Dolphin social structures are fluid and complex. The researchers found alliances between two or three male dolphins, like best friends. The groups then expanded to 14 members. Together, they helped each other find females to herd and mate with, and helped steal females from other dolphins, as well as fend off any “stealing” attempts by rivals.

“What happens as a male, you might be in a trio, herding a female. And if someone comes to take that female, the other males on your team and your second-order alliance come in and help you,” she said. Dr. Stephanie King, professor of animal behavior at the University of Bristol and one of the study’s authors. “These guys have a very, very clear idea of ​​who is on their team.”

Six male bottlenose dolphins with one female. Male dolphin alliances can last for decades. Photographer: Simon Allen

These teams can last for decades and form when dolphins are still young, though they don’t tend to reap the rewards of parenthood until their mid-teens, King said. “It’s a significant investment that starts when they’re very young, and these relationships can last a lifetime.”

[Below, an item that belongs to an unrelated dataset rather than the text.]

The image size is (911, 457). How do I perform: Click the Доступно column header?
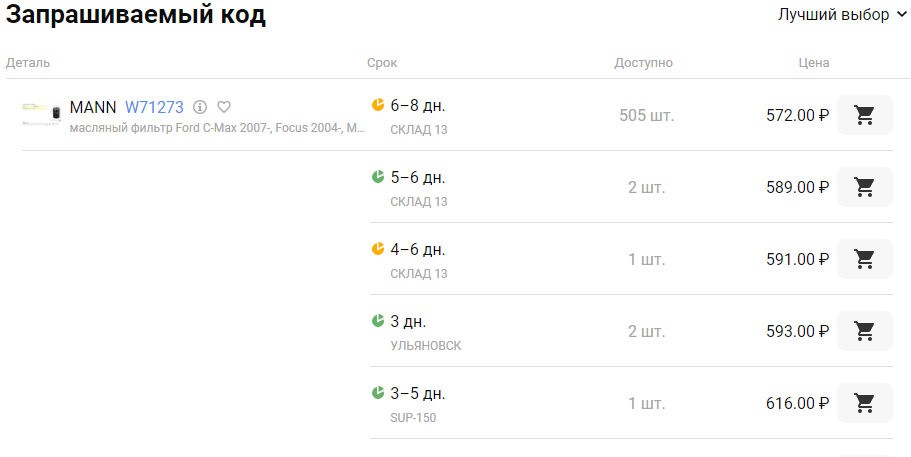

Sometimes, especially when groups of dolphins feel there is a risk to themselves, two second order alliances will also join together to form a larger team. As a result, among the dolphins observed by the scientists, each male was directly connected to between 22 and 50 dolphins.

The researchers’ observations show that in these groups, the closer the clique, and the stronger the bonds between dolphins, the more successful they are at attracting females.

It’s their cooperative relationships, rather than alliance size, that give males more reproductive success, King said.

Dolphins are already widely known to be highly social and cooperative, as well as being very good at adapting and teaching behaviors specific to their environment, he said. Stephanie Venn Watsonformer director of Translational Medicine and Research at the National Marine Mammal Foundation in San Diego, California, who was not involved in the study.

“One wouldn’t rule out the possibility that other cetaceans could develop similar alliances,” Venn-Watson said. “These complex behaviors are likely to be limited to large-brained mammals.”

According to the researchers behind the article, this is the only non-human example of this type of multilevel strategic alliance that has been observed. But these findings also highlight the cognitive demands these animals face, suggesting that dolphins’ large brains help them keep track of different relationships, Connor said.

“I would say that dolphins and humans have converged in the evolution of intergroup alliances, an incredibly complex social system,” Connor said. “And it’s amazing because we’re so different from dolphins.”